On l’a vu récemment par la transformation nouvelle que vient de subir le crédit foncier. Depuis sa naissance, la banque foncière a marché pas à pas vers cette transformation, devenue définitive en ce moment. Déjà l’an dernier, lorsque la société de crédit foncier de Paris étendit ses opérations à la France presque entière, il était visible qu’une telle entreprise, embrassant tout le pays, serait inévitablement conduite à la place qu’elle vient de prendre parmi les établissemens soumis à la direction de l’état. Tel est en effet le sens des décrets qui viennent d’être rendus. C’est l’état qui nomme le gouverneur, les sous-gouverneurs, les agens de la banque du crédit foncier ; c’est lui qui surveille directement toutes les opérations.
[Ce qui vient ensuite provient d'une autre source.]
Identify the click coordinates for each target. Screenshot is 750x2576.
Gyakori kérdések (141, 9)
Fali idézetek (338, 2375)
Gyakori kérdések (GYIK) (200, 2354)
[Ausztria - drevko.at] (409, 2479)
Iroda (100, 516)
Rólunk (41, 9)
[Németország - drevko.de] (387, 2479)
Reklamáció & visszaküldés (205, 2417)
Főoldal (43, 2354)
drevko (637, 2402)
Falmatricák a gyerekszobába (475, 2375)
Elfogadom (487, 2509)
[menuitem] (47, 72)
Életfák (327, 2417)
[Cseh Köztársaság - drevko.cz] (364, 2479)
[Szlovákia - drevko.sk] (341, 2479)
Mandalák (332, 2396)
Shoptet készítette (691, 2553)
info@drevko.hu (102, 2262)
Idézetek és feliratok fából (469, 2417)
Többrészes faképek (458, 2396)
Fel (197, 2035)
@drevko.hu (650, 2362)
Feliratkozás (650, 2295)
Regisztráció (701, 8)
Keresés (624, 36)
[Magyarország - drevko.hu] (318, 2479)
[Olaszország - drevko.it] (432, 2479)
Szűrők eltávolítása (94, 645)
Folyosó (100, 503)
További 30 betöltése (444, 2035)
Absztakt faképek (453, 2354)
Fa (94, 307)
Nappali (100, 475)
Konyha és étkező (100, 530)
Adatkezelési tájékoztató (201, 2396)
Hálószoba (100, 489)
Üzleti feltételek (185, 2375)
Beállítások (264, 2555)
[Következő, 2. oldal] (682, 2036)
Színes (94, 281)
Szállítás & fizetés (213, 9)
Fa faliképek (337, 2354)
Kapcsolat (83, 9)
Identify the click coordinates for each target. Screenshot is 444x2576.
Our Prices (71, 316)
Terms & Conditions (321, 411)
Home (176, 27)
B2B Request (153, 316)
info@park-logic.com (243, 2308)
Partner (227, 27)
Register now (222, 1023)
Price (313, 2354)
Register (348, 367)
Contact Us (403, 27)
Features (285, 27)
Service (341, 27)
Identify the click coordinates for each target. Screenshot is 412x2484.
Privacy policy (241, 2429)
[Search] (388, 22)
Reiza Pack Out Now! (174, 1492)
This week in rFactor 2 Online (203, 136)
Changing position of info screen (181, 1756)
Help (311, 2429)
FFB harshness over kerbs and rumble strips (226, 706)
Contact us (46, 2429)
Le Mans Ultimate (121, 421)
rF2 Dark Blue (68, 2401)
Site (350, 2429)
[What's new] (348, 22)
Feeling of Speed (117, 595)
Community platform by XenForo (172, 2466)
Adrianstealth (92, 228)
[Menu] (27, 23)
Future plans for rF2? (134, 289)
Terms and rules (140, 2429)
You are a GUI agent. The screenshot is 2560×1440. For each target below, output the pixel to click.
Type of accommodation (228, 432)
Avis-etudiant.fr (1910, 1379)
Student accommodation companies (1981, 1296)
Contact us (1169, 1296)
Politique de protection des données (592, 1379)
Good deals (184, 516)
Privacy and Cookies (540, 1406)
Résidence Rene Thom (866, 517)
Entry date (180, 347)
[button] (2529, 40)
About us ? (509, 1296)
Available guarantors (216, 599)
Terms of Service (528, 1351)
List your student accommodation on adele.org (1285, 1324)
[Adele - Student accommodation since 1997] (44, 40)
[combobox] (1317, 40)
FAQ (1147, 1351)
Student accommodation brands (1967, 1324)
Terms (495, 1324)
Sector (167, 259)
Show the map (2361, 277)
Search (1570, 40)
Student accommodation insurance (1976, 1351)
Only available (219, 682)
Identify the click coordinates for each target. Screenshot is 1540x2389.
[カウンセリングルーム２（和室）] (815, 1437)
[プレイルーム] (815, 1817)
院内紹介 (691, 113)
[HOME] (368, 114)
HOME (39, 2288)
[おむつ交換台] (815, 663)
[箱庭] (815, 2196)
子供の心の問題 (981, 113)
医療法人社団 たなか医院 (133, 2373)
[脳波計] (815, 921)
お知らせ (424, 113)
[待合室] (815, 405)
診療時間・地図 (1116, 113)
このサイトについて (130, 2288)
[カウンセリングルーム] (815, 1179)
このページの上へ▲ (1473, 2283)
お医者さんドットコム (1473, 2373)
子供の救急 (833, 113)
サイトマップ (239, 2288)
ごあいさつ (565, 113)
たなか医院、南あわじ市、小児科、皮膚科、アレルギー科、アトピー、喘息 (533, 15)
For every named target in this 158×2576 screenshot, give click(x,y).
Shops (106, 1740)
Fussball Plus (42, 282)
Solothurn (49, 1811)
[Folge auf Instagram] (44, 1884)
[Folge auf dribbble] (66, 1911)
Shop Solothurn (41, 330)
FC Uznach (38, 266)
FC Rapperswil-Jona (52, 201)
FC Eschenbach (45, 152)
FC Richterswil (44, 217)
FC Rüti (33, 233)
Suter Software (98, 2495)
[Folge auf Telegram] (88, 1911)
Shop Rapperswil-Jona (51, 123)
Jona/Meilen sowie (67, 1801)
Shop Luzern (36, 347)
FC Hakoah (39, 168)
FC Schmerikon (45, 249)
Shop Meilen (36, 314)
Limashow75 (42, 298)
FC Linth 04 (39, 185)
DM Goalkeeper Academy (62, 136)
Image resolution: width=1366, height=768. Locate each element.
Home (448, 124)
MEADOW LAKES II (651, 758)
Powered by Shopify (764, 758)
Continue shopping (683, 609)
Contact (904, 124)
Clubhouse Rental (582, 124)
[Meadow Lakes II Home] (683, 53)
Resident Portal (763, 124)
L’avantage de la mesure récente est de faire disparaître un certain nombre de formalités que le gouvernement avait cru devoir imposer à la société comme garantie d’ordre public en quelque sorte ; elle supprime par exemple le maximum du taux d’intérêt, elle facilite les prêts à courte échéance. Comme le dit l’exposé des motifs du ministre des finances, la société gagne en liberté d’action ce qu’elle perd en indépendance. Ainsi donc les institutions de crédit foncier entrent dans une période nouvelle. L’intervention active et permanente de l’état leur assurera sans nul doute des avantages. Ces avantages ne seront-ils pas compensés par des inconvéniens ? C’est l’expérience qui le dira. Ce que nous y voyons pour le moment, c’est la confirmation de cette tendance qui ramène tout à l’état, et semble laisser si complètement impuissans les efforts dus à l’initiative individuelle. Ne serait-il point préférable de voir cette initiative intervenir plus fréquemment, manifester son action et se suffire à elle-même ? La vie individuelle, la vie locale, voilà malheureusement ce que bien des causes ont affaibli par degrés dans notre pays depuis longtemps. L’état d’ailleurs gagne-t-il beaucoup à ces tendances ? S’il a plus de pouvoir. Il a plus de responsabilité, il est le point de mire de plus de haines et est exposé à plus de révolutions.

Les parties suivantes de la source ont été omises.